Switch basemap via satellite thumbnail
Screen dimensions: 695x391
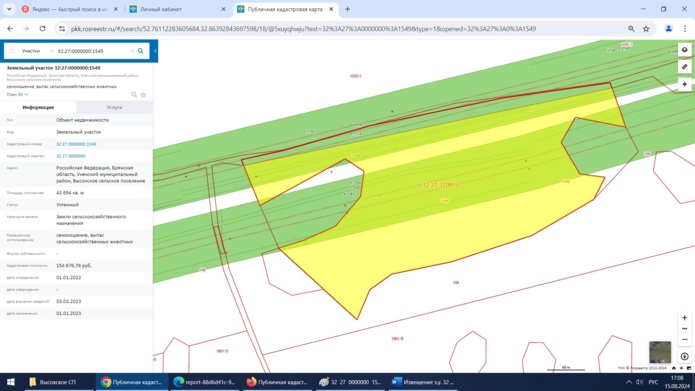click(x=660, y=352)
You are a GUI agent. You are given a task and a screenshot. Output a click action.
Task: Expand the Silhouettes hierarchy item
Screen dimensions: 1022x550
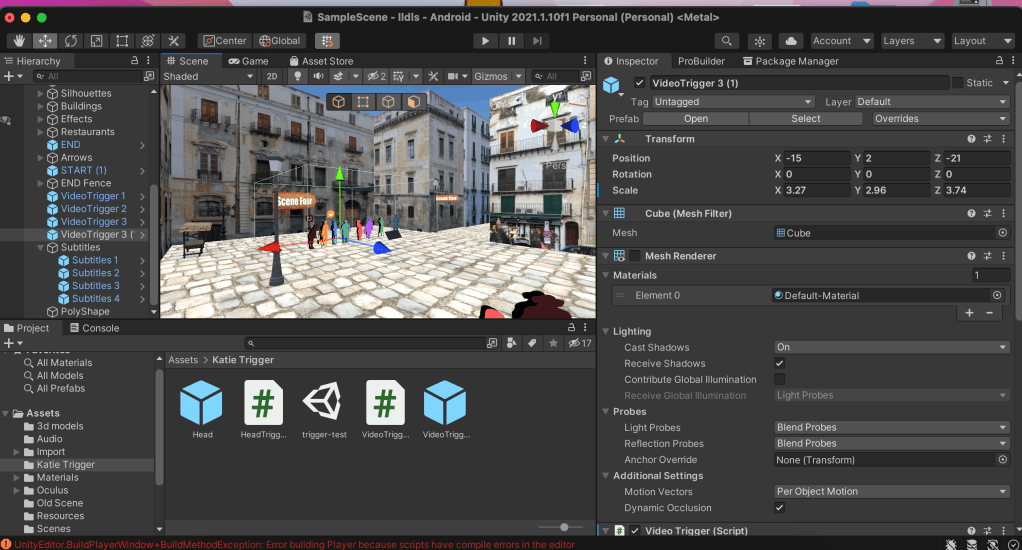[x=41, y=93]
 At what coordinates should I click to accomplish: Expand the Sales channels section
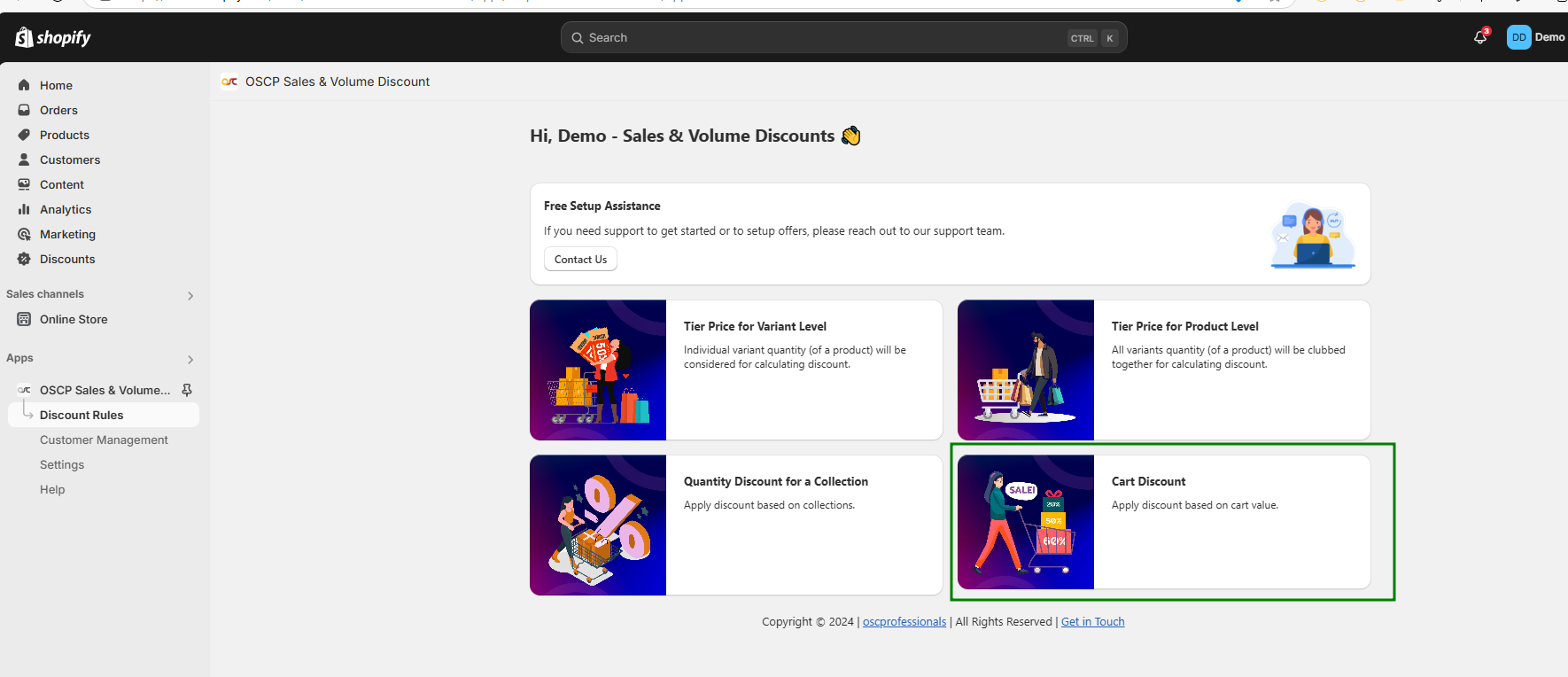point(190,295)
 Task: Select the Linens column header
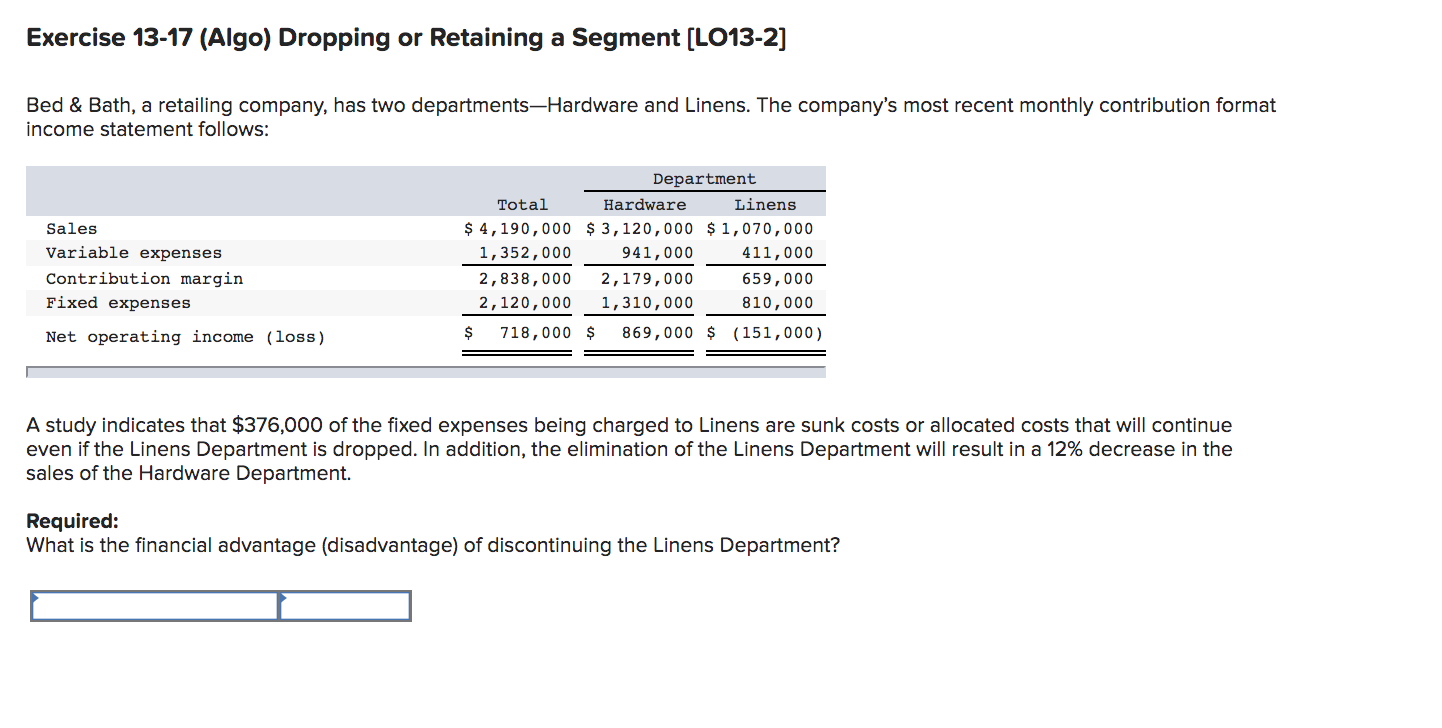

....

Reproduce, with the pictures omitted, exactly those lines that run from the line with "You are a GUI" to the last line of the material, both ends included.

You are a GUI agent. You are given a task and a screenshot. Output a click action.
Task: Expand the Silhouettes hierarchy item
Screen dimensions: 1022x550
[x=41, y=93]
 At what coordinates should I click to accomplish: Expand the Sales channels section
point(190,295)
 Task: Select the Linens column header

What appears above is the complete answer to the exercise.